Nigeria’s Bureau of Public Enterprises (BPE), the agency tasked with overseeing the privatisation of fixed line incumbent Nigeria Telecommunications (NITEL), is finalising the process for a negotiated sale of the telco, after the latest attempt to privatise the ailing company was cancelled earlier this year.
Nigerian newspaper
The Punch cites a spokesman for the BPE, Mr. Chukwuma Nwoko, as saying that the bureau is working out the details for the sale of NITEL and its mobile arm M-Tel. He also confirmed that a number of potential core investors had shown interest in the exercise but declined to disclose the identity of the firms.

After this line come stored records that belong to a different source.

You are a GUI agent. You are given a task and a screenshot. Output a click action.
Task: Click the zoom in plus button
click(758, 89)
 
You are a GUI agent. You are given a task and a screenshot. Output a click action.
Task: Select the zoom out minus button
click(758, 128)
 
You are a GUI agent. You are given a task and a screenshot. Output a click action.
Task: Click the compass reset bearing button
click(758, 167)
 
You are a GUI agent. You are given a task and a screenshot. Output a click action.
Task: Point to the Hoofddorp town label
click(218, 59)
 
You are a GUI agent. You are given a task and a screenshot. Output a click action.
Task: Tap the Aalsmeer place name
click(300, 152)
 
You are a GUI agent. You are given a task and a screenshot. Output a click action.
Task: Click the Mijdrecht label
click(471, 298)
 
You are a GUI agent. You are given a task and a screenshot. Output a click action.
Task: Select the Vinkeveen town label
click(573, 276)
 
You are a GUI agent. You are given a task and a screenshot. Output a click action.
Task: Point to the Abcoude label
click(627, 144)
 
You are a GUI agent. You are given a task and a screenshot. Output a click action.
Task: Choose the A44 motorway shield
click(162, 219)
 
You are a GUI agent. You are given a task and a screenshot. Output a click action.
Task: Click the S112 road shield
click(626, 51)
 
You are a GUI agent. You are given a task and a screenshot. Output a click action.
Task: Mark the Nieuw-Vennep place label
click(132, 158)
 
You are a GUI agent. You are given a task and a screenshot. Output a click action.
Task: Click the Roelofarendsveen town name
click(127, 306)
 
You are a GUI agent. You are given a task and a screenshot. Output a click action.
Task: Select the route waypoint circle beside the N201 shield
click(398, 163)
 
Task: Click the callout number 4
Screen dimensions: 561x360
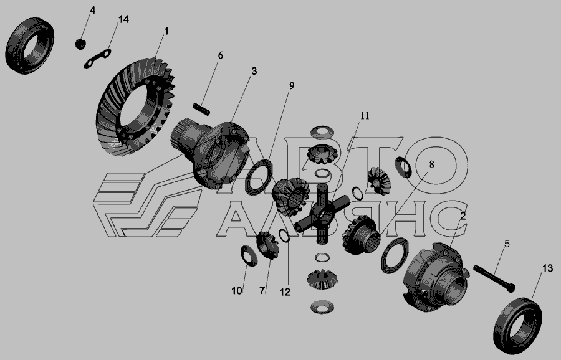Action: point(92,11)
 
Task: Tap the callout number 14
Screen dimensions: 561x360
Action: point(123,19)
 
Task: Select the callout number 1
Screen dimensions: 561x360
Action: point(166,31)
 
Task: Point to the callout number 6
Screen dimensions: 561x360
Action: point(221,55)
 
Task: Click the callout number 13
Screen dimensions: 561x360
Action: point(547,268)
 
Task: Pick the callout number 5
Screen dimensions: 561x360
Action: point(507,244)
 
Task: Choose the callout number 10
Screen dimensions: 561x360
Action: point(237,291)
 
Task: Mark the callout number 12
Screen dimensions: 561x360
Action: point(285,292)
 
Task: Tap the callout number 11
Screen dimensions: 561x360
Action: point(364,115)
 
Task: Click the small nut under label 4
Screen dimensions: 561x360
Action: point(81,44)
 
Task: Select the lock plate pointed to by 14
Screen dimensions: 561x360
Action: point(97,59)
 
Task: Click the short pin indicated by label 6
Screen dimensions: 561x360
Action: point(201,109)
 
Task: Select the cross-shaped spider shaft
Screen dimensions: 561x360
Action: point(323,214)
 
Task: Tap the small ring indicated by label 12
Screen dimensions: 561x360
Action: point(285,236)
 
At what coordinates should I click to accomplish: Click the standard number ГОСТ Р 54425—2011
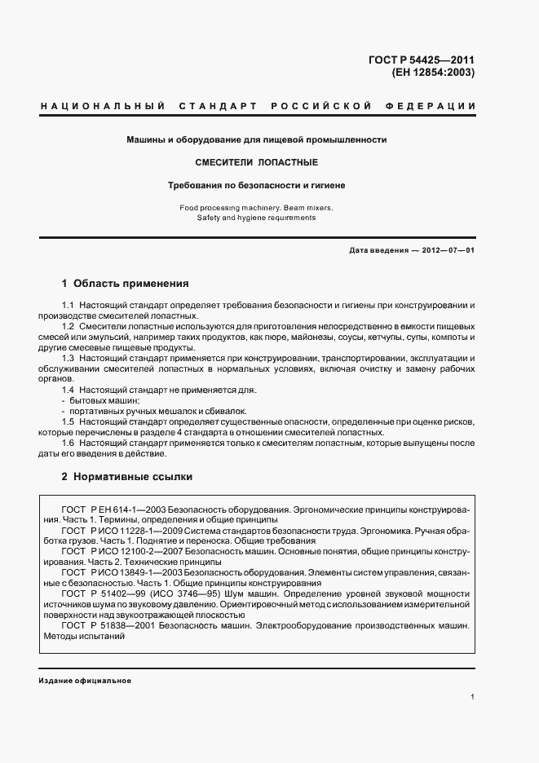[x=422, y=59]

In the last month, initial bidder Brymedia Consortium, local firm Syntel and Microfone Telecom Nigeria, an initiative of the Nigerian Capital Development Fund, have all reportedly expressed an interest in acquiring NITEL and M-Tel.
Meanwhile, Mike Adenuga, executive chairman of Nigeria’s second national telecoms operator Globacom, allegedly approached the government to purchase a stake in NITEL via a vehicle established especially for the deal.
Earlier this month that the BPE was given government approval to embark on a negotiated sale of NITEL, after the latest attempt to privatise the firm was cancelled in June 2011 when the reserve bidder, British Virgin Islands-based Omen International, failed to meet the deadline to pay a bid security. Omen was invited to re-register its interest in buying NITEL in March 2011, as preferred buyer New Generation Telecommunications repeatedly missed the payment deadlines for its bid of USD2.5 billion.
Omen offered USD956.9 million during the latest attempt to privatise the company, held in February 2010. The government began seeking a buyer for a minimum 75% of NITEL and 100% of M-Tel in July 2009 after previous majority shareholder Transcorp divested its stake earlier in the year.